Download: The training dataset is available at Google Drive
Submission: https://competitions.codalab.org/competitions/29703

Track2

Dialogue system for medical diagnosis

This track targets on building task-oriented dialogue system for automatic medical diagnosis [5, 6, 7], which converses with patients to collect additional symptoms beyond their self-reports and makes a disease diagnosis in the end.Concretly, the system can only access the explicit symptoms in the beginning. When it requests a symptom during the dialogue, the user simulator will take one of the three actions including True for the positive symptom, False for the negative symptom, and Not sure for the symptom that is not mentioned in the user goal. The maximum number of terms are 22.
Since the scales of the existing datasets are relatively small, we constructed a new Medical Diagnosis Dialogue dataset named MDD, including 12 diseases in the General domain. Following the Muzhi dataset [5], we converted source medical records into structured user goals including only disease tags, explicit symptoms, and implicit symptoms to protect privacy as much as possible. Compared with previous datasets, MDD is three times larger, including 2,374 dialogues, 12 disease types, and 118 symptom types. Besides, it is derived from real-world patients in offline (brick-and-mortar) hospitals, thus closer to the real clinical diagnosis scenario. The MDG-12 dataset was split to 8:1:1 for training, development and test, respectively.
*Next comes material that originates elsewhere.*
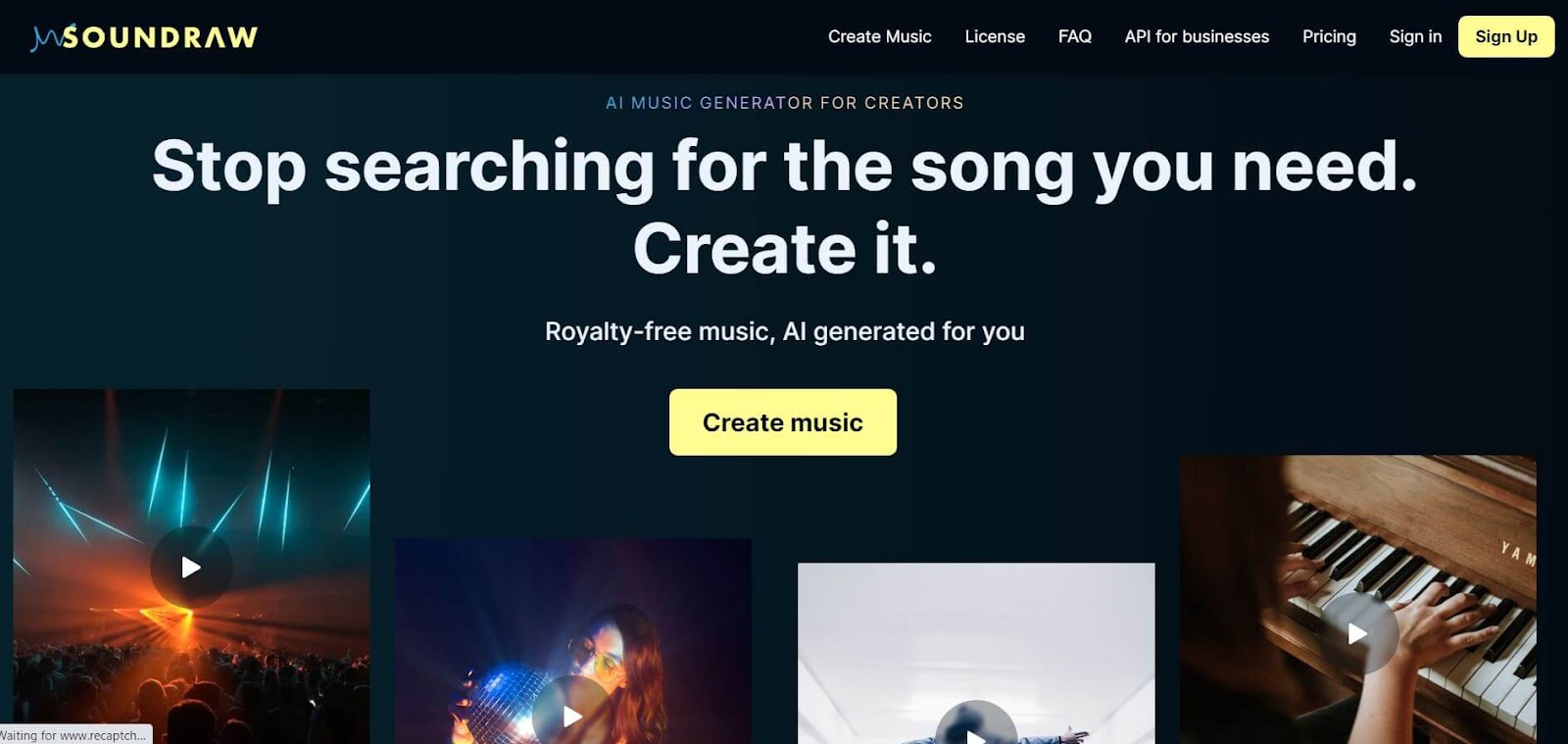Screen dimensions: 1568x744
Task: Play the concert laser lights track
Action: (x=191, y=567)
Evaluation: Diagnosis Accuracy * 0.8 + Symptom F1 * 0.2.
Download: Please download the data from MDD Dataset
Submission: https://competitions.codalab.org/competitions/29706

Awards

This year, Tencent Javis Lab will provide cash awards to the winners of each track. In each track, the 1st, 2nd, and 3rd places will receive $1000, $500, and $300, respectively.
Founded in September 2018, Tencent Javis Lab is a group focusing on medical artificial intelligence. They are committed to building a real-time evolving knowledge and decision-making platform in healthcare through machine learning and big data analytics.

References

[1] Wenge Liu, Jianheng Tang, Jinghui Qin, Lin Xu, Zhen Li, Xiaodan Liang. MedDG: A Large-scale Medical Consultation Dataset for Building Medical Dialogue System. Arxiv, 2020.

[2] Shuai Lin, Pan Zhou, Xiaodan Liang, Jianheng Tang, Ruihui Zhao, Ziliang Chen, Liang Lin. Graph-Evolving Meta-Learning for Low-Resource Medical Dialogue Generation. In AAAI, 2021.

[3] Suchin Gururangan, Ana Marasović, Swabha Swayamdipta, Kyle Lo, Iz Beltagy, Doug Downey, Noah A. Smith. Don't Stop Pretraining: Adapt Language Models to Domains and Tasks. In ACL, 2020.

[4] Guangtao Zeng, Wenmian Yang, Zeqian Ju, Yue Yang, Sicheng Wang, Ruisi Zhang, Meng Zhou, Jiaqi Zeng, Xiangyu Dong, Ruoyu Zhang, Hongchao Fang, Penghui Zhu, Shu Chen, Pengtao Xie. MedDialog: Large-scale Medical Dialogue Datasets. In EMNLP, 2020.

[5] Zhongyu Wei, Qianlong Liu, Baolin Peng, Huaixiao Tou, Ting Chen, Xuanjing Huang, Kam-fai Wong, Xiangying Dai. Task-oriented Dialogue System for Automatic Diagnosis. In ACL, 2018.

[6] Lin Xu, Qixian Zhou, Ke Gong, Xiaodan Liang, Jianheng Tang, Liang Lin. End-to-End Knowledge-Routed Relational Dialogue System for Automatic Diagnosis. In AAAI, 2019.

[7] Yuan Xia, Jingbo Zhou, Zhenhui Shi, Chao Lu, Haifeng Huang. Generative Adversarial Regularized Mutual Information Policy Gradient Framework for Automatic Diagnosis. In AAAI 2020.